The G7 concluded on Saturday with a historic agreement leading to major tax reforms. Tax justice will be strengthened.
The G7 members, the United States, Canada, Great Britain, Canada, France, Italy, Japan and Germany, have finally agreed to resist raising the global minimum tax to 15%.
In later years people will be able to see the light of day, and this will help them to fight effectively against dumping and tax evasion. The current international system now allows many multinational companies to pay very little tax. How? What is ‘or’? By establishing in countries with inferior tax rates (Ireland, Hungary, etc.). For example, Facebook, Amazon, Apple and even Netflix paid the average 3.6% tax in 2020. What is the 28% tax levied on young companies in France …

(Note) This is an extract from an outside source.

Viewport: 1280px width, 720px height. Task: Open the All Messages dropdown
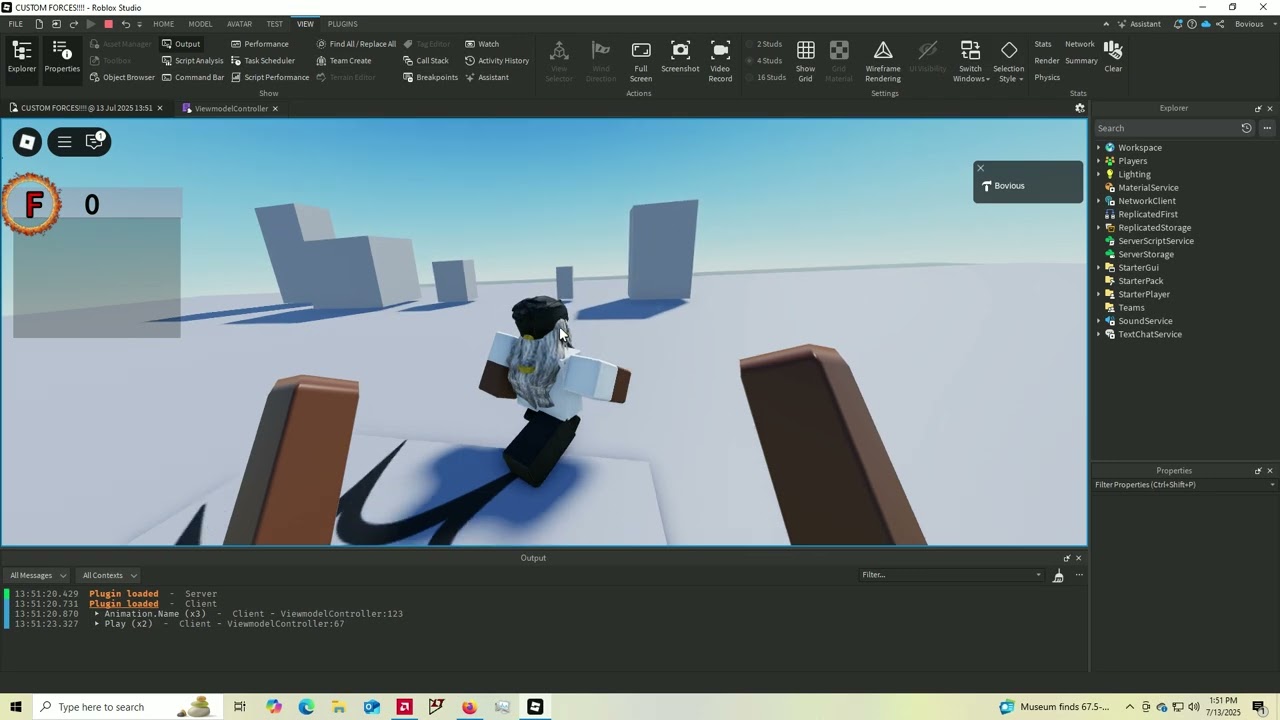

With a global minimum tax, it would be a completely different story. If this is not respected, the difference between the minimum rate (15%) practiced by the country of origin of a company will be recovered, and the company will work in the tax-paying country. In practice, this means that if a French company levies a 10% tax on a tax facility, it will have to pay an additional 5% to the French tax authorities.
The tax was turned upside down by the lowest tax
We understand that the amounts at risk are very large. According to the European Tax Observatory, the 15% rate will allow the EU to receive 50 billion euros in the treasury, including the French government’s 4.3 billion.
Finance Minister Bruno Le Meyer naturally welcomed the agreement reached at the G7 in London this weekend. However, he said he would continue to press for an increase in the agreed rate. At historically high tax rates, France will benefit from a higher rate: 25% to $ 26.1 billion a year. The United States also sided with France, with President Joe Biden initially raising the rate to 21%.
It was revised downwards as the project slipped. The idea of a global minimum tax, a real sea snake, had in fact been regularly raised in public debate for 4 years, but without significant progress. Meanwhile, Kovid-19 was there. The treasuries, which had been emptied due to the health crisis and stimulus measures, wanted the states to end the bailout crisis as soon as possible.
America is the leader of this tax revolution
The global minimum tax actually gave Washington a new lease of life. U.S. Treasury Secretary Janet Yellen is proposing a minimum 15% rate this year. She wants to avoid relocation because of the increase in corporate tax rates in her country (from 21 percent today to 28 percent). They argue that the minimum tax will replace digital European taxes that mainly affect American companies.
The G7 agreement aims to prevent the spread of digital taxes around the world. In addition to the minimum global tax, he proposes to introduce a new tax that worries large companies with a dividend of at least 10%, so it will eventually pay off for the web giants.
To this extent, the G7 tax in London this weekend is a crucial stage in the emergence of “adapting to the global digital age”, to use the text of British Finance Minister ish Shi Sunak. Before daylight can be seen in a timely manner, the measures promoted by the G7 must still be approved by the G20 and eventually approved by the OECD, which brings together 139 countries.
Details will be provided in the G20 in July as there are many uncertainties. In particular, the income threshold of the companies concerned should be defined. Also, refractory sounds can be heard. Beneficiaries of the minimum tax are in fact developing countries applying a beneficial tax system to boost their economies. As Lison Rehbinder pointed out, NCO expert on international taxation within CCFD-Terre Solidarity “Ground rate is very low and rich countries form the lion’s share. The G7 agreement is an agreement between rich countries.